» **ARTICLE**
——————

NMU college dems sue state over voter laws

Courtesy of NMU College Dems

Courtesy of NMU College Dems

Tim Eggert

A federal lawsuit filed by a national law firm on behalf of NMU’s chapter of College Democrats, in conjunction with the Michigan State University chapter, the University of Michigan chapter and the Michigan Federation of College Democrats over the constitutionality of two Michigan voter ID and registration laws will not affect the general election.

The suit initially called for a blocking of two laws, Michigan Public Act 118 and Michigan Compiled Laws 168.509t(2), which the organizations claim unconstitutionally limit a citizen’s 26th Amendment right to vote, especially for young voters and students. As of Sept. 27, however, the complaint is delayed pending a status conference scheduled for January.

Public Act 118 requires matching addresses for voting registration cards and driver’s licenses. The Michigan Compiled Laws statute requires first-time voters who register through a third party registration drive or by mail to vote in-person.

Together, the laws make “registration and voting unduly confusing and difficult” and “place nearly insurmountable barriers between many young voters and and their fundamental right to vote,” according to the suit.

——————

» **EXTRACTED INFORMATION**

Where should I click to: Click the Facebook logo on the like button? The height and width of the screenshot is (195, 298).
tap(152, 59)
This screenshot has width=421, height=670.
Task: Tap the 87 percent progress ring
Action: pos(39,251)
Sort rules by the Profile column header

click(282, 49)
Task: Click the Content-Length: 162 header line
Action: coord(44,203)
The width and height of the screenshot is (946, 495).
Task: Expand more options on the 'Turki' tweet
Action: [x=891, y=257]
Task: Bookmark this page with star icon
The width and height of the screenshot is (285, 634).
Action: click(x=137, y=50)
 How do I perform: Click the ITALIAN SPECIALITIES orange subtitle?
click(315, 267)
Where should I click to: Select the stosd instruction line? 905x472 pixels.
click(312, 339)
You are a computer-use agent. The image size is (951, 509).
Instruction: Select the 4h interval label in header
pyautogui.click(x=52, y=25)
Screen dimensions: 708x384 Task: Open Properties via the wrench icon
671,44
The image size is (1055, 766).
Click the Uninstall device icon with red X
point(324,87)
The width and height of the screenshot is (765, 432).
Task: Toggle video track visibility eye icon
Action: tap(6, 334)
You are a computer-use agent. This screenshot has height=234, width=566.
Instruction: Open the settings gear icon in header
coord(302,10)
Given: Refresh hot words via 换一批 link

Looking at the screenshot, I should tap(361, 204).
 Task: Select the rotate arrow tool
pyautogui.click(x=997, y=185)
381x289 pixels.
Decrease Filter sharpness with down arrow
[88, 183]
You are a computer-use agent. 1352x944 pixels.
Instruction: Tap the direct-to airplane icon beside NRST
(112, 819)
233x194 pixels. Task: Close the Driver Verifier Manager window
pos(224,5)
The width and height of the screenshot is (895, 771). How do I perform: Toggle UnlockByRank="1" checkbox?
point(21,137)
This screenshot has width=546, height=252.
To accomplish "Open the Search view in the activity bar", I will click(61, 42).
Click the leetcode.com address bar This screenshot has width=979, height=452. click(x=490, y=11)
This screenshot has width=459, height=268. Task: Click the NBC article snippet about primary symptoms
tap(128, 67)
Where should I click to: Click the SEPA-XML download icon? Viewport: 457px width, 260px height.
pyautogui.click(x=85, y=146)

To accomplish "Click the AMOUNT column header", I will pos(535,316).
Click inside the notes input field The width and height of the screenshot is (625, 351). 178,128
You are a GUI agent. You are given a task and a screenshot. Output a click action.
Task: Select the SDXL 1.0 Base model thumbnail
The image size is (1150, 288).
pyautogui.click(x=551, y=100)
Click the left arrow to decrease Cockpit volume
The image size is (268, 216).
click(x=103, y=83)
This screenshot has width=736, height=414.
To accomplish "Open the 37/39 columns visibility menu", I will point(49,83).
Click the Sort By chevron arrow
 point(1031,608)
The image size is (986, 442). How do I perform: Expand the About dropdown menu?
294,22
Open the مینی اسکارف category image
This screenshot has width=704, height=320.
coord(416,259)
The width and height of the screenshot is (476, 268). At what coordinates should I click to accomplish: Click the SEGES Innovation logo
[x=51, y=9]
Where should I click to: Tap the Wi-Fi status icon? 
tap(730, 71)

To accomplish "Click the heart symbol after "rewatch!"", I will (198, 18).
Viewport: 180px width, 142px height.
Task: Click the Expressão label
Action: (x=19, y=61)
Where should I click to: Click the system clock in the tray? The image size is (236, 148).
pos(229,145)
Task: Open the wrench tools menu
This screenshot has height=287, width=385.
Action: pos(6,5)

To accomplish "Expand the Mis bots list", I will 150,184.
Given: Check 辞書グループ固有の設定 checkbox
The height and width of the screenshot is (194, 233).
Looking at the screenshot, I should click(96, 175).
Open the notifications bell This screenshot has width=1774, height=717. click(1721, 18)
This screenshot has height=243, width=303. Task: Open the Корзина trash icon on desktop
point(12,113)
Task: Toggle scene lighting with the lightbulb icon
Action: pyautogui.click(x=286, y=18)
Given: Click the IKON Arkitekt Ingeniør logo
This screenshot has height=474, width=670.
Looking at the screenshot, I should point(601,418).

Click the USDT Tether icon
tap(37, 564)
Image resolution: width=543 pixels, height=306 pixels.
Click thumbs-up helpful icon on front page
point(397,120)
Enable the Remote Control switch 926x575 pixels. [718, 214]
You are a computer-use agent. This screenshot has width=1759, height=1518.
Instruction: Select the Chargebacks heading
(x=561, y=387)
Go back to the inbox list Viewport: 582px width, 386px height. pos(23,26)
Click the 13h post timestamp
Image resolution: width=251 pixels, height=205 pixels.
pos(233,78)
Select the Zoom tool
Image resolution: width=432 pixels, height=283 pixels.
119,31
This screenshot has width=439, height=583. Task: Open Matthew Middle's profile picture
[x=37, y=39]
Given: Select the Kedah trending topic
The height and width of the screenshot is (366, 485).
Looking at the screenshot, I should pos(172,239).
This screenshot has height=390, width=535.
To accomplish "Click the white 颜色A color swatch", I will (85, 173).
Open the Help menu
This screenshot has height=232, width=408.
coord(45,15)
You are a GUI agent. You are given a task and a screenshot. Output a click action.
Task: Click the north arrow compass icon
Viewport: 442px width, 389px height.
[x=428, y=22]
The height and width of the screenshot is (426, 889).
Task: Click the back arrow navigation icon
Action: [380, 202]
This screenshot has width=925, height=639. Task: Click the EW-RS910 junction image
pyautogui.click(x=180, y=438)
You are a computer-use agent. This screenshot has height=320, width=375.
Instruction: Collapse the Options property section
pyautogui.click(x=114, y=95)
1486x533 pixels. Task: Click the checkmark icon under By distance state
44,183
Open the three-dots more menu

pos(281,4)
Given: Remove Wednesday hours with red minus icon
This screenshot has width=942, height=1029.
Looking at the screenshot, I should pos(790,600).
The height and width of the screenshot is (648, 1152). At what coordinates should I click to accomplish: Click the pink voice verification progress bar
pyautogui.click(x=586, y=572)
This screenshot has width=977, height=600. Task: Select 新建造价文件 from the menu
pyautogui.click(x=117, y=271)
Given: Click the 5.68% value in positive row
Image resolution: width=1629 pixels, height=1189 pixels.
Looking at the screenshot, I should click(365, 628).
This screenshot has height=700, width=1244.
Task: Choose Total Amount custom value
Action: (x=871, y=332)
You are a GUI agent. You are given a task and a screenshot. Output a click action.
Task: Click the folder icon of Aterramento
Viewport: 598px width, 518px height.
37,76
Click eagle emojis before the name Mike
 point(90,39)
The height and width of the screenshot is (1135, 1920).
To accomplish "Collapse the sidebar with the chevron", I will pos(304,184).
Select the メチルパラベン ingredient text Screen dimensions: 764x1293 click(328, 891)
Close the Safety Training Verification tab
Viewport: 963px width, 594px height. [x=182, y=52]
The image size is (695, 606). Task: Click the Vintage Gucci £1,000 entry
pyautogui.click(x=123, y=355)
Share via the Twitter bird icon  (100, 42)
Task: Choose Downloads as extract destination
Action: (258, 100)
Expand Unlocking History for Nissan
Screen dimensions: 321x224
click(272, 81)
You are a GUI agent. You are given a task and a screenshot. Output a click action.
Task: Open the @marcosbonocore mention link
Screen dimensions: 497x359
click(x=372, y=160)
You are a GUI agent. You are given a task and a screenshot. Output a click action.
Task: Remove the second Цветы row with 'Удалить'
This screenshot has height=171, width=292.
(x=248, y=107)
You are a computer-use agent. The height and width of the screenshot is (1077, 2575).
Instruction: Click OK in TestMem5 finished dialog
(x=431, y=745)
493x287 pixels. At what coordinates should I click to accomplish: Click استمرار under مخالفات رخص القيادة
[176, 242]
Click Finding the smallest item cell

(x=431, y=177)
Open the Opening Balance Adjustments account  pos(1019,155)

——————

» **GOAL OF THE EXERCISE**
Copy out the article about the college Democrats' lawsuit over Michigan voter laws word for word, from start to finish. Work only from the article, not from the material.

» **ANSWER FOR THIS EXERCISE**
NMU college dems sue state over voter laws

Courtesy of NMU College Dems

Courtesy of NMU College Dems

Tim Eggert

A federal lawsuit filed by a national law firm on behalf of NMU’s chapter of College Democrats, in conjunction with the Michigan State University chapter, the University of Michigan chapter and the Michigan Federation of College Democrats over the constitutionality of two Michigan voter ID and registration laws will not affect the general election.

The suit initially called for a blocking of two laws, Michigan Public Act 118 and Michigan Compiled Laws 168.509t(2), which the organizations claim unconstitutionally limit a citizen’s 26th Amendment right to vote, especially for young voters and students. As of Sept. 27, however, the complaint is delayed pending a status conference scheduled for January.

Public Act 118 requires matching addresses for voting registration cards and driver’s licenses. The Michigan Compiled Laws statute requires first-time voters who register through a third party registration drive or by mail to vote in-person.

Together, the laws make “registration and voting unduly confusing and difficult” and “place nearly insurmountable barriers between many young voters and and their fundamental right to vote,” according to the suit.